NOAA-EMC / GDASApp

Global Data Assimilation System Application
GNU Lesser General Public License v2.1
15 stars 30 forks source link

Update Orion modulefiles to Rocky 9 #1159

Closed RussTreadon-NOAA closed 3 months ago

RussTreadon-NOAA commented 3 months ago

Received the following from RDHPCS Management

Orion’s Operating System (OS) and software stack is scheduled to be upgraded during a two day downtime, starting on Wednesday, June 12th and going through Thursday, June 13th. The OS on Orion will be upgraded from CentOS 7 to Rocky 9, another derivative of Red Hat Linux.

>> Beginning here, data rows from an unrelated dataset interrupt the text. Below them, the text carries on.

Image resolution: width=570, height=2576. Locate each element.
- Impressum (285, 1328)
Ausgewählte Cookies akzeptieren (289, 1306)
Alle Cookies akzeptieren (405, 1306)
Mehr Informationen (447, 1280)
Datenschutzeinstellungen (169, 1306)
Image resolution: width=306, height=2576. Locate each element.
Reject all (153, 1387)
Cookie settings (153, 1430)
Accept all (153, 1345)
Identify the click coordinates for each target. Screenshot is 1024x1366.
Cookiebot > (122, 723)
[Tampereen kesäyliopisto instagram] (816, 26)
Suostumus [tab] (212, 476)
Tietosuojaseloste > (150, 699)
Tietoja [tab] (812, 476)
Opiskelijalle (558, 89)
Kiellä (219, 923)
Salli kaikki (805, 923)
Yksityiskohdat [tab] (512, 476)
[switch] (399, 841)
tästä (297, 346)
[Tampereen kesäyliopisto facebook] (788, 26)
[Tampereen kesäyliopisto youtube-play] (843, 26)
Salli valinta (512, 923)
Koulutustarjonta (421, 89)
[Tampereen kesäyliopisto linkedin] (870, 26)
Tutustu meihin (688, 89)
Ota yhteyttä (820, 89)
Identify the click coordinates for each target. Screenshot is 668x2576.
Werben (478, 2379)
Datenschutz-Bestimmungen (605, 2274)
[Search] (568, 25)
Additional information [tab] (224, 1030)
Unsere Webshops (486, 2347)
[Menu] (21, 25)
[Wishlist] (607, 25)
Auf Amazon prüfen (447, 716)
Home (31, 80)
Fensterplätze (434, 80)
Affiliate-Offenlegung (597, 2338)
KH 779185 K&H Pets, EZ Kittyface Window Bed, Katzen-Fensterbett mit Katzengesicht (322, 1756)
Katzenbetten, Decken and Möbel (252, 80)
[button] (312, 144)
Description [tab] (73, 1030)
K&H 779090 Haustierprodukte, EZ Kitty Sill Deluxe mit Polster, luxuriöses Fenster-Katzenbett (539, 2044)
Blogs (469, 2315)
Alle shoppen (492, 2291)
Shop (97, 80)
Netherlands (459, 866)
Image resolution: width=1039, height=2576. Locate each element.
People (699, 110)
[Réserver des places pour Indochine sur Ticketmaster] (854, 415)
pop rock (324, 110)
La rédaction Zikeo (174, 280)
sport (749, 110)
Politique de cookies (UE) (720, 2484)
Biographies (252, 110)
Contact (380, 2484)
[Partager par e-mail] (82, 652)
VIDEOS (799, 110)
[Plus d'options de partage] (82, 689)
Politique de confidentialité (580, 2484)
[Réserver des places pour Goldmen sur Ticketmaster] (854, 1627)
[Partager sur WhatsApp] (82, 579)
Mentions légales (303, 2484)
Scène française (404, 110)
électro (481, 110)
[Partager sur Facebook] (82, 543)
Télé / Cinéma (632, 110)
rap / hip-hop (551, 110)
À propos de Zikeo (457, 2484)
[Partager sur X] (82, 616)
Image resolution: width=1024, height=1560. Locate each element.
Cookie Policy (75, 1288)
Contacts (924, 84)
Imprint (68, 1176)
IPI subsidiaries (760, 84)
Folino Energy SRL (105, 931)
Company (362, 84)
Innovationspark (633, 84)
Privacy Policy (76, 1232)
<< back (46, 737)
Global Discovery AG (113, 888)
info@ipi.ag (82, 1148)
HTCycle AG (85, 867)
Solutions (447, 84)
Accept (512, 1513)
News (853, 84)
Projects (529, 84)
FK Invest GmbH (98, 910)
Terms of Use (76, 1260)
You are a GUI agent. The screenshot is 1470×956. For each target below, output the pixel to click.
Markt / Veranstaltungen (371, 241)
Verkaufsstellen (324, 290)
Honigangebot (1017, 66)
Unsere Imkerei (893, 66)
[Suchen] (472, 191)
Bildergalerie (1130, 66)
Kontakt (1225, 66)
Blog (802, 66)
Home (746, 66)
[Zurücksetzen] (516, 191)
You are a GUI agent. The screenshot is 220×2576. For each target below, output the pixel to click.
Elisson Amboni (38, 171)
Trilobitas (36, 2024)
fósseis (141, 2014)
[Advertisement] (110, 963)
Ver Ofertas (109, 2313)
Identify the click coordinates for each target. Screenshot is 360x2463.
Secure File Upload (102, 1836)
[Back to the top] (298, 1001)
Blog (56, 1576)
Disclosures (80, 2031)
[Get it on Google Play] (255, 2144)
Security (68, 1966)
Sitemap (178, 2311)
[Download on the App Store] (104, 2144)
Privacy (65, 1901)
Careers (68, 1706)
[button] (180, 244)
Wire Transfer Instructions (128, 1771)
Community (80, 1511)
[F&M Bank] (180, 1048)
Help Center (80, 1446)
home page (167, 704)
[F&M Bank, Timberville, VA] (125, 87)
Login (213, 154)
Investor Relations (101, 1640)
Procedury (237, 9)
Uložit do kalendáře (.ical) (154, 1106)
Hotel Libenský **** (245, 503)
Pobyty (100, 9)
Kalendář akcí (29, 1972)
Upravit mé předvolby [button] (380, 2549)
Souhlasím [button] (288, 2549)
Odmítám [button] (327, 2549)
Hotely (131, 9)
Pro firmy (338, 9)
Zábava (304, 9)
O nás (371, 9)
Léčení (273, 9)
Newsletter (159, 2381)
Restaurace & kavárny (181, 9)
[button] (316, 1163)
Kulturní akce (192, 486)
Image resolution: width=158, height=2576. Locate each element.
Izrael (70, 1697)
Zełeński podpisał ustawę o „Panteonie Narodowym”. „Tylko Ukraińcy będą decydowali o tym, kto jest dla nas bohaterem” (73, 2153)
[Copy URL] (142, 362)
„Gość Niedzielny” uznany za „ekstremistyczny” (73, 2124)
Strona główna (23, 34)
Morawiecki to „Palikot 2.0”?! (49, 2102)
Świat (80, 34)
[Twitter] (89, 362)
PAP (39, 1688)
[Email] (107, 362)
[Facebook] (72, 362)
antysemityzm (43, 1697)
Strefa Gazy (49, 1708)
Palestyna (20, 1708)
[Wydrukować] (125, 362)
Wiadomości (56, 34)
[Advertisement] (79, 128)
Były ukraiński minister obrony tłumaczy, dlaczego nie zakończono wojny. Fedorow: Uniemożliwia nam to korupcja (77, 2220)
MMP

This issue is opened to document the updating of modulefiles/EVA/orion.lua and modulefiles/GDAS/orion.intel.lua to Rocky 9

RussTreadon-NOAA commented 3 months ago

@DavidHuber-NOAA notes that spack-stack #981 addresses the Orion Rocky 9 update from the module perspective.

RussTreadon-NOAA commented 3 months ago

As a test, clone g-w develop at 5af325a6 on Orion following Rocky 9 upgrade. This snapshot of g-w develop uses GDASApp at 368c9c5. Copy GDASApp modulefiles/GDAS/hercules.intel.lua to orion.intel.lua. Build GDASApp. Run test_gdasapp. 36 out of 48 test pass.

77% tests passed, 11 tests failed out of 48

Label Time Summary:
gdas-utils    =  11.54 sec*proc (11 tests)
script        =  11.54 sec*proc (11 tests)

Total Test time (real) = 1321.78 sec

The following tests FAILED:
        1843 - test_gdasapp_soca_JGLOBAL_PREP_OCEAN_OBS (Failed)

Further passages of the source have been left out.